What you should do:
Convert the entries from the line containing "Open the 'Architectural" down to the line containing "Action: pyautogui.click(x=513, y=750)", both included, into a Markdown table with the columns Row and Line. Number each row, and leave out blank lines.

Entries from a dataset
_ _ _ _

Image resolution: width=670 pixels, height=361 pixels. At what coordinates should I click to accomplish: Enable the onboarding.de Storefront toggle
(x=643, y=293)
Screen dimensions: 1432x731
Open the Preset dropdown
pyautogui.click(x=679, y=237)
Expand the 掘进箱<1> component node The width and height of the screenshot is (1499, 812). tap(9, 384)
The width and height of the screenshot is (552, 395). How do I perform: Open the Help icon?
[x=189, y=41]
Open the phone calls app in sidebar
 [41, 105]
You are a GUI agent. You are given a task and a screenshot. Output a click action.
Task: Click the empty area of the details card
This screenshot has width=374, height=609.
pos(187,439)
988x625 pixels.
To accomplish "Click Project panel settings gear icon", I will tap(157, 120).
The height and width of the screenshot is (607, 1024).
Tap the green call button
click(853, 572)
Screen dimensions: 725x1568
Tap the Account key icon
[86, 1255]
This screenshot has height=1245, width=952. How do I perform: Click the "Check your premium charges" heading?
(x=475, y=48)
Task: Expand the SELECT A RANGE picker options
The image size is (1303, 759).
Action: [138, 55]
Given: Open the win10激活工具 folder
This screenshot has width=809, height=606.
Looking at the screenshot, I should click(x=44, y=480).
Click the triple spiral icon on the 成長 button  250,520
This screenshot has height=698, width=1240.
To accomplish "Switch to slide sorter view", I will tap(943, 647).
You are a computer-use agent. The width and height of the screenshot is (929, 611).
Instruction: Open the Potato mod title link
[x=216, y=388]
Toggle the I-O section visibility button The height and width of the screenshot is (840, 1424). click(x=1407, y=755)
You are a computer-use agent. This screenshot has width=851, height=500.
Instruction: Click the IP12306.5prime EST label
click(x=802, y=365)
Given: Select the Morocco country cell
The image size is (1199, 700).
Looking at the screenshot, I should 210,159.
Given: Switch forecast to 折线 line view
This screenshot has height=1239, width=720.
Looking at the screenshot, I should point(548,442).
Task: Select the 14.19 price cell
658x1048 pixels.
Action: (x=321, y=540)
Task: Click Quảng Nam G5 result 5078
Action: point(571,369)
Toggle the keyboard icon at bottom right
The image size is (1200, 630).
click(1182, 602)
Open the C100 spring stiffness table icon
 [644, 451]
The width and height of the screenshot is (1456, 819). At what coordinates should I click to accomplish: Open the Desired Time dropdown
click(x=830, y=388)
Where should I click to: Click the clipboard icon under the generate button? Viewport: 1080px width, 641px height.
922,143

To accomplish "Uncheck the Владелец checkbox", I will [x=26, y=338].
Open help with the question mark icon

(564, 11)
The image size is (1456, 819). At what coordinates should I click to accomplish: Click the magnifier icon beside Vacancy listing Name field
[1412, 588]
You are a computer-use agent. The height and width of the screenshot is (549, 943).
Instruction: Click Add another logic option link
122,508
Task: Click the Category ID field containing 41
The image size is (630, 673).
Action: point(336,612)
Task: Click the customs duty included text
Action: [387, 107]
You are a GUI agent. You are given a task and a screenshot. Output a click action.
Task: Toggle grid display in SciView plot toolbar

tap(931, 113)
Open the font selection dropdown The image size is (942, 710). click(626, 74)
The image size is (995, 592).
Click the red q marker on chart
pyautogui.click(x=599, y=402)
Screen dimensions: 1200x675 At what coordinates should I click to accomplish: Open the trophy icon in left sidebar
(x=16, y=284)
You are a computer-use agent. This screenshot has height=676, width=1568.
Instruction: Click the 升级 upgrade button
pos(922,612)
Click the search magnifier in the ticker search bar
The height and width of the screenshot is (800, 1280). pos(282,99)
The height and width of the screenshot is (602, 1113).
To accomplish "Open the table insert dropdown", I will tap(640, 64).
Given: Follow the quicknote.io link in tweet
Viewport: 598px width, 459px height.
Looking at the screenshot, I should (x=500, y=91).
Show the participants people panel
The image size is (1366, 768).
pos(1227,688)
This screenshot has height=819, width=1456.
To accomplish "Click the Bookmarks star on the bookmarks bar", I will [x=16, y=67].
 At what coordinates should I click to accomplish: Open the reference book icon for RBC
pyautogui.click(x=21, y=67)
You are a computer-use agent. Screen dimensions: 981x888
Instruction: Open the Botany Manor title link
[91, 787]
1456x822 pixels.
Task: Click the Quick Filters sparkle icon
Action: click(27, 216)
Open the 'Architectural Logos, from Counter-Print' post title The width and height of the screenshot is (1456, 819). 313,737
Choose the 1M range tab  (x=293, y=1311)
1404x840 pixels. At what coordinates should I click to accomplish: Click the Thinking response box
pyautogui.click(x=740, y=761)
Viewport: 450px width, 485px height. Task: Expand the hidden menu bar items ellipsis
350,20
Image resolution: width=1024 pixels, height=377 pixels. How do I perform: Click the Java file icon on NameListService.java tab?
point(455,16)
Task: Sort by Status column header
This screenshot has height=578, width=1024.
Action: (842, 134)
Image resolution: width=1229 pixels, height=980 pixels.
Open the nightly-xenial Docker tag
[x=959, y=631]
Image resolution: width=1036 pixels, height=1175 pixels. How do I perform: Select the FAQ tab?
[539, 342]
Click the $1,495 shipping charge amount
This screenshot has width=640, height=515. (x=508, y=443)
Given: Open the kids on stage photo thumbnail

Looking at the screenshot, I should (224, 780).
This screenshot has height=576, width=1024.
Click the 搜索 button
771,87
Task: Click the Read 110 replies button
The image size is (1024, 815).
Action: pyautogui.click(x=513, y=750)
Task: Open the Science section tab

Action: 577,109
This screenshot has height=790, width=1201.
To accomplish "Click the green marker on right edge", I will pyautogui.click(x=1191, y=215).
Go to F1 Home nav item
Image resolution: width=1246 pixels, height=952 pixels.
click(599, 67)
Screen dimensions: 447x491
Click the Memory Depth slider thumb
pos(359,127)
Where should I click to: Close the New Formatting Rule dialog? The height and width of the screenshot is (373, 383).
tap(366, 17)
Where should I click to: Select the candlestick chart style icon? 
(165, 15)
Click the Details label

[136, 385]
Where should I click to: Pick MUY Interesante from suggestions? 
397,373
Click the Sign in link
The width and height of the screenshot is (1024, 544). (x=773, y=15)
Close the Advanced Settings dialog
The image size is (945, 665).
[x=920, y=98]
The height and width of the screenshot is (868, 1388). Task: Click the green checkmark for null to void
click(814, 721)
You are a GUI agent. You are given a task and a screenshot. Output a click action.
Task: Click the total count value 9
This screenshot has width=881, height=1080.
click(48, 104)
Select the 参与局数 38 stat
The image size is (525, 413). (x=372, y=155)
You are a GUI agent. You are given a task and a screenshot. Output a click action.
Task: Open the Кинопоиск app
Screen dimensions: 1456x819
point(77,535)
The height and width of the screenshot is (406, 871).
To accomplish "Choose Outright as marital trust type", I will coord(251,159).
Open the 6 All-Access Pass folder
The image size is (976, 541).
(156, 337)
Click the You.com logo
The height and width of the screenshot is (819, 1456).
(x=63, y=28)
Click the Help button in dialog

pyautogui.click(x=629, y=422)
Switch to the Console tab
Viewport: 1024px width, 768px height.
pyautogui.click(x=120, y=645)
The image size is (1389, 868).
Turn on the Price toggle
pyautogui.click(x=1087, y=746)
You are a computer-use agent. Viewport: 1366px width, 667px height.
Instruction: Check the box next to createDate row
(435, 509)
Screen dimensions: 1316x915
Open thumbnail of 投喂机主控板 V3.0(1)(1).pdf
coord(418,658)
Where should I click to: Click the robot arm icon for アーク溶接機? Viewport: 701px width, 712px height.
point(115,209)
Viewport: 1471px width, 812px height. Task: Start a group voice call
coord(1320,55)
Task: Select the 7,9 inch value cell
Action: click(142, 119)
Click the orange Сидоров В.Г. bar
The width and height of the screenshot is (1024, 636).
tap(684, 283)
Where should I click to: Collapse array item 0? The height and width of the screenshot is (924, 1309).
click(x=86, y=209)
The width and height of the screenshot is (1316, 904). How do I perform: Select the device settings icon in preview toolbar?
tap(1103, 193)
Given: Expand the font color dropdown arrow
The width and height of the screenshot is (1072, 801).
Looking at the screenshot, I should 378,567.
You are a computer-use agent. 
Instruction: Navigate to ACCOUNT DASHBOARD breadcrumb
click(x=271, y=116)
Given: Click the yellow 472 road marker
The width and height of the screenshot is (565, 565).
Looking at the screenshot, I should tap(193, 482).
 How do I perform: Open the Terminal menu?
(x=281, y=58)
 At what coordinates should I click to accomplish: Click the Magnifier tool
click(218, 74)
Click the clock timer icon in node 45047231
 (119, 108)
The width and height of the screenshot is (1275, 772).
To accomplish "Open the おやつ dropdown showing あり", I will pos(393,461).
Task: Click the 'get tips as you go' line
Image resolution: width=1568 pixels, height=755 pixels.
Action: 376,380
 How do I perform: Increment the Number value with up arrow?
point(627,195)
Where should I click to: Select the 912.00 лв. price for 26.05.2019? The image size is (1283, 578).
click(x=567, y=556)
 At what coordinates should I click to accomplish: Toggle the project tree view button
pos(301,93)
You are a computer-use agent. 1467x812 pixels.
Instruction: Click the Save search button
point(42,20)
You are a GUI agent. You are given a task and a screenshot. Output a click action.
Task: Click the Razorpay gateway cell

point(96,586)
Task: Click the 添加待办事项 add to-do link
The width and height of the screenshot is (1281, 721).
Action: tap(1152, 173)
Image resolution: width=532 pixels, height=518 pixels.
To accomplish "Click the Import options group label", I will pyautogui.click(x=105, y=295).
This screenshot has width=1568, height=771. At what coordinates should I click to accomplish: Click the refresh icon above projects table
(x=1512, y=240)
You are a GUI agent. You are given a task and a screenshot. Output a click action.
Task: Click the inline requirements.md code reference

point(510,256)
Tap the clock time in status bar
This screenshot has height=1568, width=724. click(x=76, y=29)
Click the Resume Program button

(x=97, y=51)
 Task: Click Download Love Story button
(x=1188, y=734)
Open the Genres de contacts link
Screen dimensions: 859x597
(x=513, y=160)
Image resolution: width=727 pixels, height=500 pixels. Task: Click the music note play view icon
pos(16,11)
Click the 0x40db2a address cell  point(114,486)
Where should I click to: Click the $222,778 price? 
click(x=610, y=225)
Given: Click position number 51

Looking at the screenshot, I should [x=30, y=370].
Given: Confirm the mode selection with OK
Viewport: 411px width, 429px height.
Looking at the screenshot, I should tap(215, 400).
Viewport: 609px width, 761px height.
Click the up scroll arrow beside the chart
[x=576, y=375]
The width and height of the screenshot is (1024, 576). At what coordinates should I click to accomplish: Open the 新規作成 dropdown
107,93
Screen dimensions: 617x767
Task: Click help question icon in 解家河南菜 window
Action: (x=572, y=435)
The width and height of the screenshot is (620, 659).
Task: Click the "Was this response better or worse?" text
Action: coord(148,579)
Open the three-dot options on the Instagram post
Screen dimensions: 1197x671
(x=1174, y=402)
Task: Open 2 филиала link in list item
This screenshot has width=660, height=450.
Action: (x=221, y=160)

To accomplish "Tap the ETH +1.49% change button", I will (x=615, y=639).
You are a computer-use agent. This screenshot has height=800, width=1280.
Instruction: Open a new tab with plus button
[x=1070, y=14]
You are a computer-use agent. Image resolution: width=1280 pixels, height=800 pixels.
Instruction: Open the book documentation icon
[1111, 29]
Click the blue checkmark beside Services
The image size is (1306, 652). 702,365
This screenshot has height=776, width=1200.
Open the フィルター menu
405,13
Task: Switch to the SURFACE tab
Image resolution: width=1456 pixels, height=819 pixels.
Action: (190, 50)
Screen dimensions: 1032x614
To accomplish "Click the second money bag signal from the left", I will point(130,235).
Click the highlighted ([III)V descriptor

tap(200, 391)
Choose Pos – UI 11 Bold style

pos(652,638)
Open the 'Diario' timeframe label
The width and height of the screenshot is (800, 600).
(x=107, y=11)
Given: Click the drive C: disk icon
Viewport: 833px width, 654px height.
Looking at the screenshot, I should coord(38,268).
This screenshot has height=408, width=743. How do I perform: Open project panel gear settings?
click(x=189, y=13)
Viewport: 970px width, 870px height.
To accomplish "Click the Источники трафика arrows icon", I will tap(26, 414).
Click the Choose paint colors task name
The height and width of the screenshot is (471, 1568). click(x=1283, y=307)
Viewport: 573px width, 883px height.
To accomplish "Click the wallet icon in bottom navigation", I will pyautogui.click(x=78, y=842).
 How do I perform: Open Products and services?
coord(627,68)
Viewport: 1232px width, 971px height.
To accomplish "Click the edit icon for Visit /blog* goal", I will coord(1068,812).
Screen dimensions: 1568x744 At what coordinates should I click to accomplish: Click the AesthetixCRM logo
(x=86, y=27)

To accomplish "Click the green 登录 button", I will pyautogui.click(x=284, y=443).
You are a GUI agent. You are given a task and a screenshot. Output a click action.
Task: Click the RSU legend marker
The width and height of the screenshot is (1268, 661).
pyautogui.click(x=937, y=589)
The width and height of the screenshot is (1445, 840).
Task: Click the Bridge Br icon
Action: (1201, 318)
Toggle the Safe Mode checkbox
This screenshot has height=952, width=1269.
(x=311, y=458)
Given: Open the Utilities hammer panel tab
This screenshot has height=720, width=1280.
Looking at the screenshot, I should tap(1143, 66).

_ _ _ _

Exercise output:
| Row | Line |
|---|---|
| 1 | Open the 'Architectural Logos, from Counter-Print' post title The width and height of the screenshot is (1456, 819). 313,737 |
| 2 | Choose the 1M range tab  (x=293, y=1311) |
| 3 | 1404x840 pixels. At what coordinates should I click to accomplish: Click the Thinking response box |
| 4 | pyautogui.click(x=740, y=761) |
| 5 | Viewport: 450px width, 485px height. Task: Expand the hidden menu bar items ellipsis |
| 6 | 350,20 |
| 7 | Image resolution: width=1024 pixels, height=377 pixels. How do I perform: Click the Java file icon on NameListService.java tab? |
| 8 | point(455,16) |
| 9 | Task: Sort by Status column header |
| 10 | This screenshot has height=578, width=1024. |
| 11 | Action: (842, 134) |
| 12 | Image resolution: width=1229 pixels, height=980 pixels. |
| 13 | Open the nightly-xenial Docker tag |
| 14 | [x=959, y=631] |
| 15 | Image resolution: width=1036 pixels, height=1175 pixels. How do I perform: Select the FAQ tab? |
| 16 | [539, 342] |
| 17 | Click the $1,495 shipping charge amount |
| 18 | This screenshot has width=640, height=515. (x=508, y=443) |
| 19 | Given: Open the kids on stage photo thumbnail |
| 20 | Looking at the screenshot, I should (224, 780). |
| 21 | This screenshot has height=576, width=1024. |
| 22 | Click the 搜索 button |
| 23 | 771,87 |
| 24 | Task: Click the Read 110 replies button |
| 25 | The image size is (1024, 815). |
| 26 | Action: pyautogui.click(x=513, y=750) |